Industrialists were next. These were the men who had once laughed at the law, who believed their money could buy immunity. Rajiv approached them differently—like a chess player mapping out moves far in advance. He uncovered benami accounts, shell companies, and fraudulent transactions. Every discovery was a weapon, every filing a strike that destabilized empires built on corruption.

One case stood out—a conglomerate involved in illegal land acquisition that had displaced hundreds of families. Rajiv didn't just aim to win in court; he aimed to dismantle their network. He traced financial transactions, exposed complicit officials, and ensured media coverage that could not be ignored.

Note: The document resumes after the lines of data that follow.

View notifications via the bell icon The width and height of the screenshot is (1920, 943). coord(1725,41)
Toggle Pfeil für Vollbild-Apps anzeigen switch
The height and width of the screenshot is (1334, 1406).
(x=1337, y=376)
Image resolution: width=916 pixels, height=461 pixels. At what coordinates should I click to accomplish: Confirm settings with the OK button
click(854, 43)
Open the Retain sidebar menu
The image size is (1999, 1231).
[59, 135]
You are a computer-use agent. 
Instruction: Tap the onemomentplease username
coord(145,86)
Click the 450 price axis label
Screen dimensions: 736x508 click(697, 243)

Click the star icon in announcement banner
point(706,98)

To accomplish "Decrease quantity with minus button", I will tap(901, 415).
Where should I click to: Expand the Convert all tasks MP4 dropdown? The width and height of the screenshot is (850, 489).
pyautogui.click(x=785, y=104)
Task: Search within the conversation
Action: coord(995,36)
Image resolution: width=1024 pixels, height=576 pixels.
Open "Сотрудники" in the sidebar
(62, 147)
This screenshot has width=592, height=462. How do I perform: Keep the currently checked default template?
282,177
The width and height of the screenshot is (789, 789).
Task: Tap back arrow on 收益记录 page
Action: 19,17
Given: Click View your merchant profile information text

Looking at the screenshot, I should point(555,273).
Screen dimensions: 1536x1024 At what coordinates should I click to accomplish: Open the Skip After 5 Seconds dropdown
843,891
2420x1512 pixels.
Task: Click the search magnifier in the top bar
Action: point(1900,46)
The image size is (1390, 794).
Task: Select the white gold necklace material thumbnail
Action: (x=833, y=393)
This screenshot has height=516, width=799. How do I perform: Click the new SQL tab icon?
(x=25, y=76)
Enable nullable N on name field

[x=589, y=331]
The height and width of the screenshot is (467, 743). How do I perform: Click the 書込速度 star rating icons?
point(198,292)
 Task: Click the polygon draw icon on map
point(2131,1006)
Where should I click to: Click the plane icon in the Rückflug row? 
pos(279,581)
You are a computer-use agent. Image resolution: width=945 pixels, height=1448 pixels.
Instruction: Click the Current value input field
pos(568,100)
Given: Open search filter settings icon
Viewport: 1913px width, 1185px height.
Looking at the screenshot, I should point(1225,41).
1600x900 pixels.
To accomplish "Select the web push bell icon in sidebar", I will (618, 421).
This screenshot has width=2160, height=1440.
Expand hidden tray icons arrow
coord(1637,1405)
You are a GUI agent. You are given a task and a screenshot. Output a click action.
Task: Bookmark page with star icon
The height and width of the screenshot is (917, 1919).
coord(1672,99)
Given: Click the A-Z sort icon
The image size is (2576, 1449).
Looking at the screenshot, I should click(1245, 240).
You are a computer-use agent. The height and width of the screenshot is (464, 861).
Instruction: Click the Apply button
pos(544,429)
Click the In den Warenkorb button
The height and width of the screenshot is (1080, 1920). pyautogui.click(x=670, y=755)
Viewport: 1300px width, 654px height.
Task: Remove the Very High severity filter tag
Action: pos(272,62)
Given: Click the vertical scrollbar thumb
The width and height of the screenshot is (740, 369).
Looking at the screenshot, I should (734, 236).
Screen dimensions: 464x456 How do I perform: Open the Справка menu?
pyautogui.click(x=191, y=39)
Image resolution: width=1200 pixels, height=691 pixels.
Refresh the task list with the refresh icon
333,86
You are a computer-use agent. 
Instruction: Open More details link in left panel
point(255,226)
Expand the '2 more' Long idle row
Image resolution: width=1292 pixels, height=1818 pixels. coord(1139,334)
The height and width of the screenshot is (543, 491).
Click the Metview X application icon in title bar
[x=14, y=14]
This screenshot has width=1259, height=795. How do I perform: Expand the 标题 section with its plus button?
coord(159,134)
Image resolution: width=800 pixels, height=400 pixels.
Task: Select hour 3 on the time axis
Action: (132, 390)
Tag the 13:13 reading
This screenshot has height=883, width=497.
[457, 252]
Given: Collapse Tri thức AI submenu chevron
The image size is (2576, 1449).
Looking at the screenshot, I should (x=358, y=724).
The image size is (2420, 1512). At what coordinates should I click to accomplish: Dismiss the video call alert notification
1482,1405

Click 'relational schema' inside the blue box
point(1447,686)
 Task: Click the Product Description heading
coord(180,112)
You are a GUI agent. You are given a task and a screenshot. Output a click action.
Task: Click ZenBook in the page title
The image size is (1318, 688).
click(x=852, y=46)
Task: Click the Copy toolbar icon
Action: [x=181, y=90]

When the verdict came, it was more than a win—it was a message. No one, not even the wealthiest, was untouchable.

Despite his growing notoriety, Rajiv remained disciplined. He spent nights in his modest apartment, reviewing case files, preparing arguments, and plotting the next moves. He had become a strategist, a tactician, a master of both law and human psychology. Every case he took was deliberate, calculated to weaken the network of power while reinforcing his moral narrative.

Yet beneath the legal triumphs, there was a personal vendetta fueling him—a fire lit during his IAS humiliation. He remembered the panel's sneers, the thinly veiled disgust at his orphan status, the dismissive way they treated his intelligence. Those memories were no longer wounds—they were ammunition. And now, with every case, he aimed to make them taste the bitterness of the very system they had weaponized against him.

Rajiv's victories did not go unnoticed. Political circles trembled at the thought of facing him in court, and whispers of his next moves spread like wildfire. Yet he was always careful, never reckless. He understood that the law was a double-edged sword—one misstep could undermine everything. Precision, patience, and psychological insight were his allies.

By the end of the year, Rajiv had transformed the city's perception of justice. He was no longer the orphaned boy dismissed by society; he was the orchestrator of accountability, the man who used intellect, strategy, and the law to strip privilege down to its bare bones. Ministers, bureaucrats, and industrialists—all had felt the weight of his carefully executed strikes.

As he walked through the courthouse one evening, he paused before a grand marble statue of Lady Justice. Blindfolded, scales in hand, she seemed to watch him with silent approval. Rajiv allowed himself a brief, rare smile. The storm he had begun to summon was growing stronger. And when it finally broke, the city—and those who had once ruled it with impunity—would never be the same.

This was only the beginning. Every brick of corruption, every thread of nepotism, every illusion of untouchability—it would all come down, one case at a time, under the relentless precision of Rajiv's intellect and the unyielding weight of the law.

And deep inside, he knew: this was personal.